‘What the f**k?’ might no longer be Pep’s Quadruple response

Matt Stead

It took all of eight consecutive victories for an eventually sweary and very shiny Pep Guardiola to be left almost speechless by a question about the possibility in September 2016.

By the following season, lessons had been learned: it needed progression to the League Cup semi-finals, in conjunction with advancing to the Champions League knockout stages and an 11-point gap atop the Premier League table, for Guardiola to insist that we “forget about it” in December 2017, the same month Manchester City registered their eighth successive win because victory via penalty shoot-out is a draw and there will be no further comment on the matter.

A new record was set in the next campaign when, while his players openly discussed the subject even before the start of the season, Guardiola was able to go until January 2019 before being asked. He saw it as “fantasy”, Manchester City having won seven games in a row to reach the League Cup final, FA Cup fourth round and Champions League knockout stages, whittling Liverpool’s Premier League lead down to four points.
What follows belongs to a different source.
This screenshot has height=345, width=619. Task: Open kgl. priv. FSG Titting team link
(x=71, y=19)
Infuriating inconsistency and the sheer brilliance of a dominant challenger to their Premier League crown was enough to render any discussion moot in 2019/20. But despite Manchester City breaking new ground with a record 15th win in all competitions by an English top-flight side on Wednesday, the wait goes on for Guardiola to publicly address a topic that has followed him incessantly since his first game as manager.

“Fernandinho had some problems, some niggles in the quads,” was about as inadvertently close as he came to talking about the prospect of Manchester City winning four trophies in a season. Suffice to say that the chance of unprecedented success has crept up even on this side and manager, for whom talk of the Quadruple is rarely more than some solid form away.
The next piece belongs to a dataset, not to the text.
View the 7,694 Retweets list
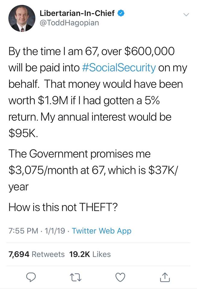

Perhaps that is the natural product of a compacted season in which teams have been forced to play at least twice a week with unerring regularity. It inevitably makes it more difficult to take stock of positions, of progress, even in the case of Manchester City and their fabled fortnight-long “break” around Christmas.

But the conversation surely is not far. Manchester City have won ten Premier League matches in succession, most recently crushing the current champions at their home to pull five points clear with a game in hand. They are in the League Cup final. Their upcoming Champions League opponents are seventh in the Bundesliga, defeated by relegation-battling FC Köln at the weekend. And Swansea experienced their ludicrous quality first hand at the Liberty Stadium as a place in the FA Cup quarter-finals was secured.

It should be said that Steve Cooper made changes to his starting line-up; those Swans were not at full strength. Guardiola did the same but Aymeric Laporte, Benjamin Mendy, Ferran Torres and Gabriel Jesus coming in is a little different to Joel Latibeaudiere, Ryan Manning, Yan Dhanda and Jordan Morris being given their chance.

Most impressive was Manchester City’s attitude and application. They treated Swansea like any other team and assignment: with due professionalism and respect before summarily dispatching them. They had seven shots on target and misplaced 45 passes in 90 minutes against one of the hardest-working teams in the entire Football League. These are silly levels and no-one else is even remotely close right now.

Imagine the fanfare that would greet Liverpool or Manchester United for winning 15 games in a row. Morgan Whittaker became only the third opposition player to score against Manchester City since November 25 – a run of 22 fixtures – yet that sort of ludicrousness still feels like a footnote in the more dominant narratives about Virgil van Dijk’s knee or Scott McTominay’s emergence as the sport’s deadliest finisher.

That will suit Guardiola. For once, Manchester City ought to be satisfied that their exploits are going unnoticed or overlooked by so many. The longer they can operate in the shadows, the better. More fool those who take no notice of a team making bi-weekly strides towards history in the most challenging campaign in history. This baffling season should have exposed those meticulous planners who require the perfect conditions in which to work, the coaches for whom even the slightest diversion from the course has them uncontrollably careering off elsewhere. Yet Guardiola has thrived beyond any and all reasonable expectation. He was supposed to have been found out four months ago, incapable of adapting and rebuilding a new elite side from the ashes of the previous one. A man who does not coach tackling and thus does not understand defending. Now everyone else is struggling to keep up.

Greater challenges are still to come but a Manchester City side that treats previously troublesome obstacles like Swansea with reverence and commitment is a dangerous one. Guardiola described it as “almost impossible” to win the Quadruple in April 2019 and he was absolutely right. But then so was Sir Alex Ferguson when he described a team winning the domestic treble in such terms. Someone eventually comes along in the perfect circumstances and makes that dream become a reality.

The odds are still against Manchester City. That sort of consistent excellence requires no little physical and mental exertion over three more exacting months. But it feels like a matter of time until Guardiola is fielding those familiar questions once more. His response might be a little more ‘Why the delay?’ than ‘What the f**k?’.